At some point Bishop mentions “risk”. I’ve seen this term come up elsewhere too but never really understood what it means. Does anyone here know?

Interesting stuff. I’d really like to become more familiar with LA. Can anyone recommend me a book that has some useful exercises on this stuff?

Thanks guys! I understand it better now. When would you encounter this problem in real-life applications, though? I just don't get why Bishop gives us this information, haha :)

@hdidwania I understand. Thanks. His point would then be that we can't simply optimize a change-of-variables function if the transformation is non-linear? Still find it hard to see the practical value of this information :) But it makes more sense, thanks!

@ jdry1729 I think the 1-star exercises are a good start? Or would those be too many? Personally, I've already done the first few chapters' exercises so I don't really mind, but I think it is crucial to discuss them to gain a thorough understanding.

Hi!

I have a few questions:

- Is my intuition right that the choice of using a polynomial for fitting comes from Taylor expansions? I.e. polynomials can resemble any many (any?) functions to some extent?

EXCERPTED DATA:
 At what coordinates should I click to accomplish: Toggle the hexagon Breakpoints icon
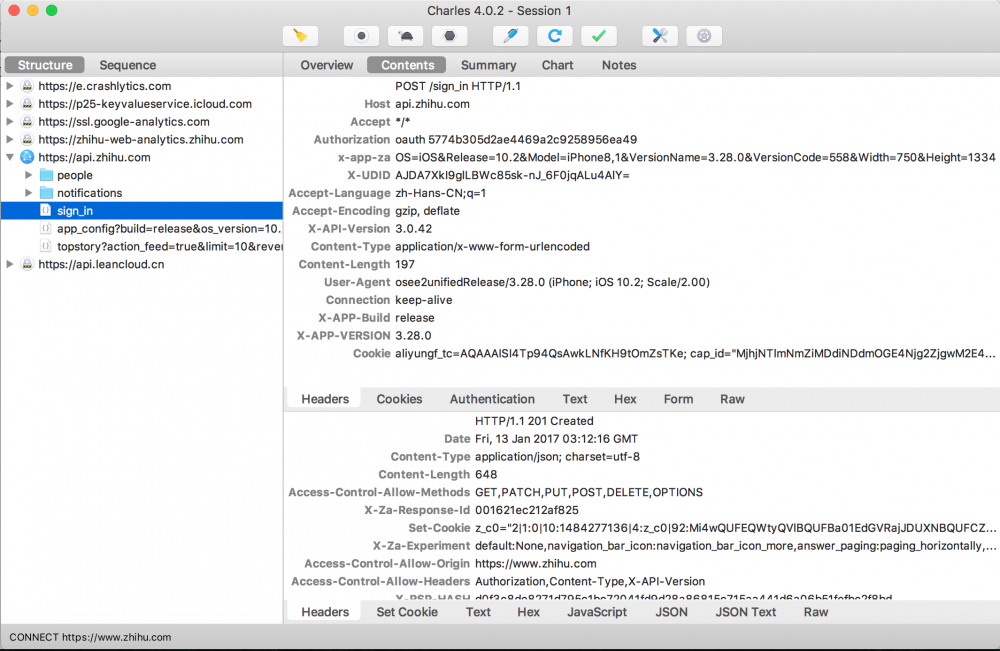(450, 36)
==
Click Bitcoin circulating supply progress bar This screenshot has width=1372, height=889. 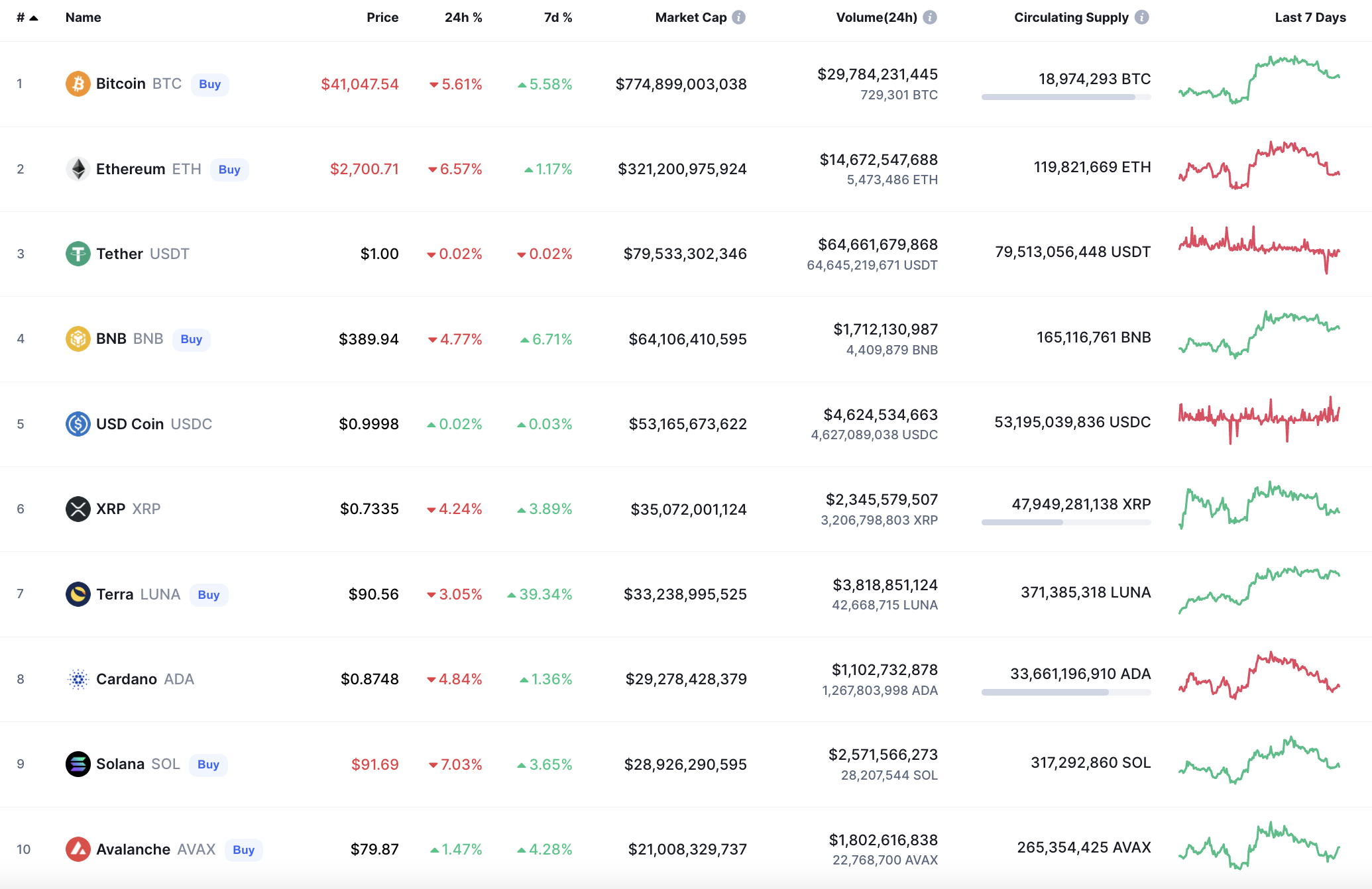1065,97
---
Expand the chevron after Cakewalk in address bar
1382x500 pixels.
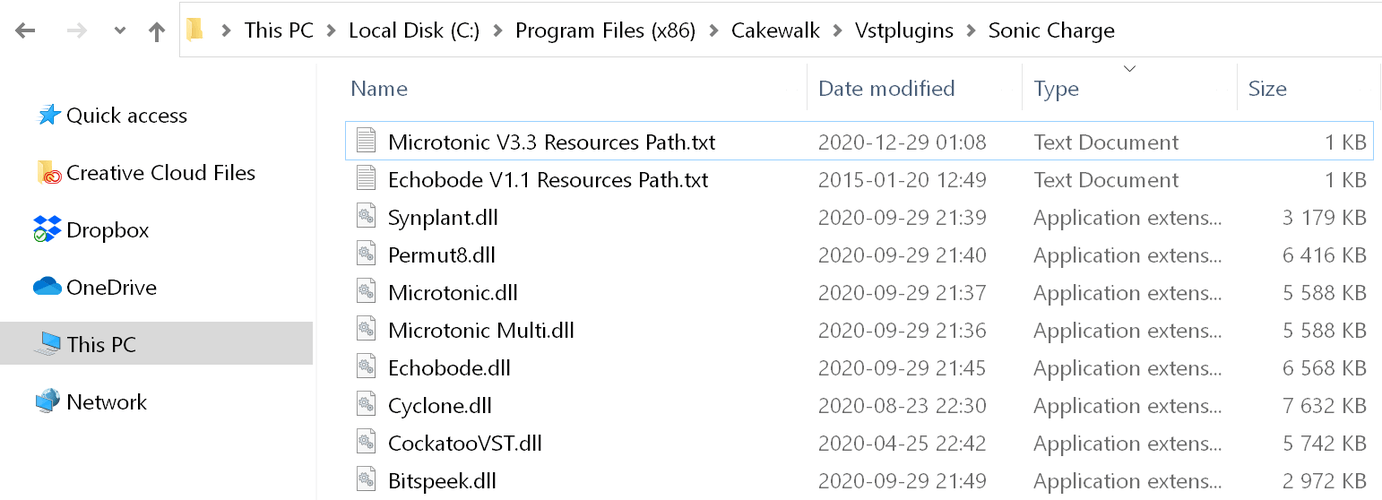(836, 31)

TASKS FOR THIS EXERCISE:
- A) In the forum thread about Bishop, which exercises does one poster suggest as a good place to start?
- B) Extend the forum thread about Bishop, picking up right after its last line.

TASK-BY-TASK RESULTS:
- A) The 1-star exercises.

- B)
- What point is Bishop trying to make with the whole change-of-variables paragraph on pages 18-19? Could someone explain this intuitively?
- I'd really like to discuss some exercises but I think the plan was to do them at the end of each chapter?

Thanks!

Hi bdhammel!

About your second point: an approach to neurons with greater natural realism can be found in Spiking Neural Networks. Natural neurons fire after they have received a stimulus that built up until their 'potential' reached a certain threshold. The problem with replicating these neurons artificially is that this function isn't differentiable. However, there have been some successes recently. For a paper: see https://arxiv.org/pdf/1804.08150.pdf .

Hi Yamit!

Definitely interested. Two other guys and I just started a discord channel for PMRL, too. Do you want to merge, i.e. the sharing link to the channel?

Some suggestions we have:

- Discuss the material on Discord every saturday.
- Half a chapter + the 1-star exercises each week.
- I have an Overleaf file with my own summary of the chapters I read so far + my solutions to some exercises. By suggesting edits and commenting questions in the summary we wanted to crystallise the material into an intuitively readable summary.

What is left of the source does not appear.